One winged creature that still inspires fear in humans is the bat. The Australian aborigines have a story about a race of human-like creatures with bat wings who captured a family of brothers. The brothers escaped and the strange dances they had seen the bat men perform are still used in rituals today. In Eastern Europe, bats are strongly associated with vampires, spirits of the undead who rise at night to do harm to the living.


The Creature

17 September 2008
Dorothea Tanning, Birthday, 1942

Dorothea Tanning, Birthday, 1942

Dorothea Tanning on her 30th birthday painted her self-portrait “Birthday” in 1942.
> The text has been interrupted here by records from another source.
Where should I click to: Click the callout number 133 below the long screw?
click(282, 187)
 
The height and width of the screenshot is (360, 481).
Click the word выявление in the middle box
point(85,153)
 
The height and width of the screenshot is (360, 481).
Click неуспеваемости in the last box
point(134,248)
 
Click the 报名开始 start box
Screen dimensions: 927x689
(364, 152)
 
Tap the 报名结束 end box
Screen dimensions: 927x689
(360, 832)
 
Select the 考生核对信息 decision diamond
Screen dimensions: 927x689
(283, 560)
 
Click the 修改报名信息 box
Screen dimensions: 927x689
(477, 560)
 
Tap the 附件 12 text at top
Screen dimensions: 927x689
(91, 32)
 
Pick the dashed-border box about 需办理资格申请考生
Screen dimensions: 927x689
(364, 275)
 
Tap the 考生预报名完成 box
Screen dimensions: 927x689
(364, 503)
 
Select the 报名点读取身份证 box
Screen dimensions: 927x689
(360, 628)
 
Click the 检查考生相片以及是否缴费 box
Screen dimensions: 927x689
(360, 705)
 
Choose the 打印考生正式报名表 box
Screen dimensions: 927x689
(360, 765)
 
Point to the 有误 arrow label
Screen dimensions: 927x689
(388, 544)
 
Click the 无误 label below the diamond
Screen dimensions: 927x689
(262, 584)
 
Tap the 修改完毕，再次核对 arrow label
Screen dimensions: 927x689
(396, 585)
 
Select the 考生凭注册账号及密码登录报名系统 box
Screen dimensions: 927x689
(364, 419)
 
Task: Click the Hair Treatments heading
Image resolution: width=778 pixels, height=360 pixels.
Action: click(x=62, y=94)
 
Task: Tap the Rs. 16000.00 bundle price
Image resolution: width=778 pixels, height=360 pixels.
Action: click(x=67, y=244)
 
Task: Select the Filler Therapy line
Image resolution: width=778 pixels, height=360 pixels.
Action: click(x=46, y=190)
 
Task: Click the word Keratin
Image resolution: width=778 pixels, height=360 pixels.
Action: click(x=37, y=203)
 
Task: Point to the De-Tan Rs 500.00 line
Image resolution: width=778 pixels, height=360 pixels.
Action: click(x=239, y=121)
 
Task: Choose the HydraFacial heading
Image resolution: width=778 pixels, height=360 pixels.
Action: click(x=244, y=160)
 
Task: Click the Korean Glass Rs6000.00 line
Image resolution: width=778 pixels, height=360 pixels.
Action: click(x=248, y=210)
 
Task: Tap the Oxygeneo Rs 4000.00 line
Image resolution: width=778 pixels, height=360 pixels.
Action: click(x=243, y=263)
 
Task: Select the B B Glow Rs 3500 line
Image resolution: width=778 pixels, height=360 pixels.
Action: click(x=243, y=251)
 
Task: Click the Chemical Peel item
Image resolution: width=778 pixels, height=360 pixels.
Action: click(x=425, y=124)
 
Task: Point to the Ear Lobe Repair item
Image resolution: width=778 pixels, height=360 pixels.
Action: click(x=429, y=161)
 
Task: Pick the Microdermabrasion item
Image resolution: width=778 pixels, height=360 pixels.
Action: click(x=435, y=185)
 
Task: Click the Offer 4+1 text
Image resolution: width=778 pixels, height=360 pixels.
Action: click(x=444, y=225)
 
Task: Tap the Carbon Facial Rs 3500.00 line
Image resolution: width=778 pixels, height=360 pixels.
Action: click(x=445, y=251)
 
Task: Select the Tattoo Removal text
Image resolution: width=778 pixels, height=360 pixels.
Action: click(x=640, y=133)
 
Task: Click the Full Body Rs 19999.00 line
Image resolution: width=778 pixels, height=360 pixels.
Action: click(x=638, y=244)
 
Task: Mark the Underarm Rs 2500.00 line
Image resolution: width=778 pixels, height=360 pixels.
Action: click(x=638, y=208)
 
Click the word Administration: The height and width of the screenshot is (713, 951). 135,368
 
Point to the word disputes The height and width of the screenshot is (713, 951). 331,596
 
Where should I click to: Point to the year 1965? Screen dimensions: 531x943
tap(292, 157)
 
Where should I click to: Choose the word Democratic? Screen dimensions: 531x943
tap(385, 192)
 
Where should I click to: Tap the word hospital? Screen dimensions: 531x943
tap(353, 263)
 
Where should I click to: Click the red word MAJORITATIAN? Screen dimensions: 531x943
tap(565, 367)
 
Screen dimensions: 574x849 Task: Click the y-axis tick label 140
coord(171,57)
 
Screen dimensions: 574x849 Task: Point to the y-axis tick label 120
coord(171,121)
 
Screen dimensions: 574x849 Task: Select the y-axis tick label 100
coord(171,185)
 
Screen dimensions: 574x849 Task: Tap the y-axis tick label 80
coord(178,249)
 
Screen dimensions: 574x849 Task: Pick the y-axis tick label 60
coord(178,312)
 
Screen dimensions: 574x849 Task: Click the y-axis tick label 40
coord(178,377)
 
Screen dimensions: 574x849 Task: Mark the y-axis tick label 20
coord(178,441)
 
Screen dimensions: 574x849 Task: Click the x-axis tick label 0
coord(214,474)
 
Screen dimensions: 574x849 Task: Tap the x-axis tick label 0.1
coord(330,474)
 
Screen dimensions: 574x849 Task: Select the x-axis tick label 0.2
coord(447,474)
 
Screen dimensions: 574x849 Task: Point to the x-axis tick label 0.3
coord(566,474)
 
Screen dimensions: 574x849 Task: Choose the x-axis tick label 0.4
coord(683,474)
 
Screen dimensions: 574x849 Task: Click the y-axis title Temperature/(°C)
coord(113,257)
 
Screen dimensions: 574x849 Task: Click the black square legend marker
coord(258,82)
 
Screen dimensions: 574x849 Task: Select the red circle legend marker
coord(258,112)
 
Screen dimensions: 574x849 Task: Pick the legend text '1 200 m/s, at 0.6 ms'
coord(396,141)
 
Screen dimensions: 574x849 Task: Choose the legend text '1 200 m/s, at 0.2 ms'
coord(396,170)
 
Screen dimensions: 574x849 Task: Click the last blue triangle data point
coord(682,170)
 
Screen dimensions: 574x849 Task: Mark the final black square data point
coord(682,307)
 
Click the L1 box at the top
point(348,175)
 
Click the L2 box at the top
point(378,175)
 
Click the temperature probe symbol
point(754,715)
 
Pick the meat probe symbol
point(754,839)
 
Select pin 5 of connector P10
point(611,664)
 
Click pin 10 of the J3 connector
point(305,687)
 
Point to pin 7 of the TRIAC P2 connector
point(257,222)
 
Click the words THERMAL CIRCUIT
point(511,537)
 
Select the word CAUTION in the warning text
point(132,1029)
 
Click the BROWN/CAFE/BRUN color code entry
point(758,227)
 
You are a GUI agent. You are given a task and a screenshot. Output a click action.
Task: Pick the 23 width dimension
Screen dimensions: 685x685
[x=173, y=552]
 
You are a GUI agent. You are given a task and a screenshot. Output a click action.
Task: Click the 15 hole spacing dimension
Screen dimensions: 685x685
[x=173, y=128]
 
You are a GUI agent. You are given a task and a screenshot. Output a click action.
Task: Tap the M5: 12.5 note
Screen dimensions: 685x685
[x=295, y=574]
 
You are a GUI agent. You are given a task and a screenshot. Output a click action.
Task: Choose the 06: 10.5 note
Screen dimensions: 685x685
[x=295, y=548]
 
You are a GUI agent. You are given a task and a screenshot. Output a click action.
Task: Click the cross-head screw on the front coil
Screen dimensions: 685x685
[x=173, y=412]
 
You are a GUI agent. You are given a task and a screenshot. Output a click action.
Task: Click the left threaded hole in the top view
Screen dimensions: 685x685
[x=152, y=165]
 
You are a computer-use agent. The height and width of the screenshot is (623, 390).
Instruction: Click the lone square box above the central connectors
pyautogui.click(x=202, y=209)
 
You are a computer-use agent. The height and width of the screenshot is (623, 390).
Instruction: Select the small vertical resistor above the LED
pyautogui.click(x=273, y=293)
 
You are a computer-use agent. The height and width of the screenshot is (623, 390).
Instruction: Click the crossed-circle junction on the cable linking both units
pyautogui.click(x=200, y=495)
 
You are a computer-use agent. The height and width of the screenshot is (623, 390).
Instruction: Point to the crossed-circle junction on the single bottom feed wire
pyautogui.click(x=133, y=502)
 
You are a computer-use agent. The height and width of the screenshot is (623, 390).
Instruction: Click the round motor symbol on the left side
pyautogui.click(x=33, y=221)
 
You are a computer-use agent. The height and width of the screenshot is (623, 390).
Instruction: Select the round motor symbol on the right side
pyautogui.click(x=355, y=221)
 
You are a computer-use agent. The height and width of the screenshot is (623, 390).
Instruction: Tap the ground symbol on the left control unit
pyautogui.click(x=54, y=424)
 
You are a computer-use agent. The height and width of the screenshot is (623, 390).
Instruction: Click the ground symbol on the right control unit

Her fascination of the endless openings of doors depicts a surrealist’s image of the labyrinth, the ‘rooms’ of the unconscious mind. The winged creature in front of her is a nocturnal animal called a Lemur from Madagascar, usually associated with the spirits of the dead and the night. The theatrical purple jacket and the human-shaped roots skirt express the conflict and contrast of nature and culture.


Siren

17 September 2008
Siren, The J. Paul Getty Museum, ca 350 - 340 BC (Late Classical)

Siren, The J. Paul Getty Museum, ca 350 - 340 BC (Late Classical)

THE SEIRENES (or Sirens) were three sea nymphs who lured sailors to their death with a bewitching song. They were formerly handmaidens of the goddess Persephone. When the girl was secretly abducted by Haides, Demeter gave them the bodies of birds, and sent to assist in the search. They eventually gave up and settled on the flowery island of Anthemoessa.

The Seirenes were later encountered by the Argonauts who passed by unharmed with the help of Orpheus, the poet drowing out their music with his song. Odysseus also sailed by, bound tightly to the mast, his men blocking their ears with wax. The Seirenes were so distressed to see a man hear their song and yet escape, that they threw themselves into the sea and drowned.

The Seirenes were depicted as birds with either the heads, or the entire upper bodies, of women. In mosaic art they were depicted with just bird legs.